Abstract

Background: Cardiovascular disease (CVD) poses a significant health burden in low- and middle-income countries (LMIC), yet existing risk stratification strategies are primarily designed and validated in high-income countries. Objectives: We evaluated the discrimination and calibration of four CVD risk scores - Framingham General Risk (FGR), Pooled Cohort Equations (PCE), World Health Organization CVD score (WHO), and European Society of Cardiology (Score-2) - within the largest Brazilian community-based cohort study (ELSA-Brasil). Methods: We included all individuals aged 40 to 75 years in the prospective ELSA-Brasil without prior CVD who were followed for incident adjudicated CVD events (fatal and non-fatal MI and stroke or CHD death). We compared the mean predicted CVD risk scaled to 4 years with the observed 4-year CVD events across baseline risk groups (<5%, 5-10% and ≥10%.). For the total population and by race/sex group, we assessed discrimination by measuring the area under the ROC curve and calibration by predicted-to-observed risk (P/O) ratios using the Grønnesby-Borgan goodness-of-fit test. Results: 12,742 individuals (52.9±8.1 years, 55.5% female) had 134 events. The model discrimination was acceptable for all scores (AUC>0.7), except for white women (AUC between 0.60 95% CI 0.44-0.76 and 0.64 95% CI 0.51-0.77).
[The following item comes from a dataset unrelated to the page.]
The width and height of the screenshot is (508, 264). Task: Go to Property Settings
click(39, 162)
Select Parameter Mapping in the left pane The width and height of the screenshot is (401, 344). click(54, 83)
All risk scores overestimated the CVD risk in our study population (P/O ratio between 2.29 and 1.15). PCE and FGR scores displayed the highest overestimation (P/O ratio: 2.29 95% CI 2.07-2.51 and 2.19 95% CI 1.88-2.50, respectively), and the recalibrated WHO score for tropical Americas had the best calibration performance (P/O ratio: 1.15 95% CI 0.96-1.34). Conclusion: Current CVD risk scores have good discrimination but poor calibration in this admixed Brazilian population. The recalibrated WHO score showed the best calibration, highlighting the need for improved risk stratification and tailored risk-based prevention strategies in LMICs.